Your task
Without the pictures, set down every record below exactly as it reads.

### Given entries ###

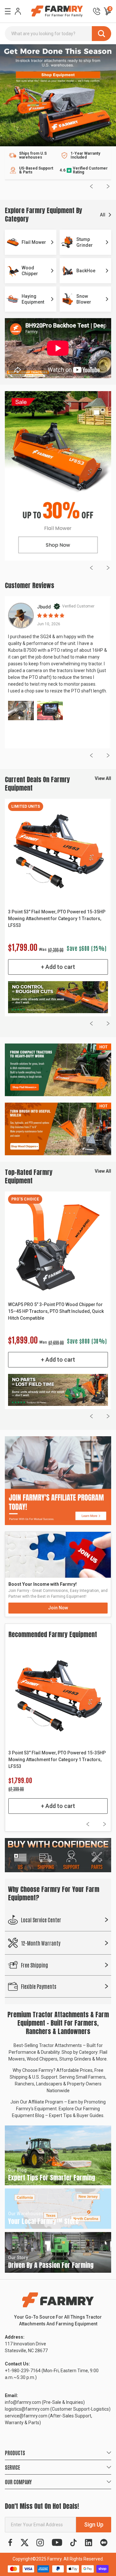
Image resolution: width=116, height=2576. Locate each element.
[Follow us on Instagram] (40, 2542)
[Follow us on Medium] (103, 2542)
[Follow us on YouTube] (57, 2542)
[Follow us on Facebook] (10, 2542)
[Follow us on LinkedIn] (88, 2542)
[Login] (18, 11)
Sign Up (93, 2524)
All (102, 215)
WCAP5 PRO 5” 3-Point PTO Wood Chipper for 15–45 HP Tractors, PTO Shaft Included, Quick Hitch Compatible (56, 1311)
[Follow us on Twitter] (25, 2542)
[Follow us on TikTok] (73, 2542)
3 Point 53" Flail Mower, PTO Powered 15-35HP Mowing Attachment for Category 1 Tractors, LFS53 (56, 918)
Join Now (58, 1607)
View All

###

Response for this exercise
Image resolution: width=116, height=2576. Locate each element.
[Follow us on Instagram] (40, 2542)
[Follow us on Medium] (103, 2542)
[Follow us on YouTube] (57, 2542)
[Follow us on Facebook] (10, 2542)
[Follow us on LinkedIn] (88, 2542)
[Login] (18, 11)
Sign Up (93, 2524)
All (102, 215)
WCAP5 PRO 5” 3-Point PTO Wood Chipper for 15–45 HP Tractors, PTO Shaft Included, Quick Hitch Compatible (56, 1311)
[Follow us on Twitter] (25, 2542)
[Follow us on TikTok] (73, 2542)
3 Point 53" Flail Mower, PTO Powered 15-35HP Mowing Attachment for Category 1 Tractors, LFS53 (56, 918)
Join Now (58, 1607)
View All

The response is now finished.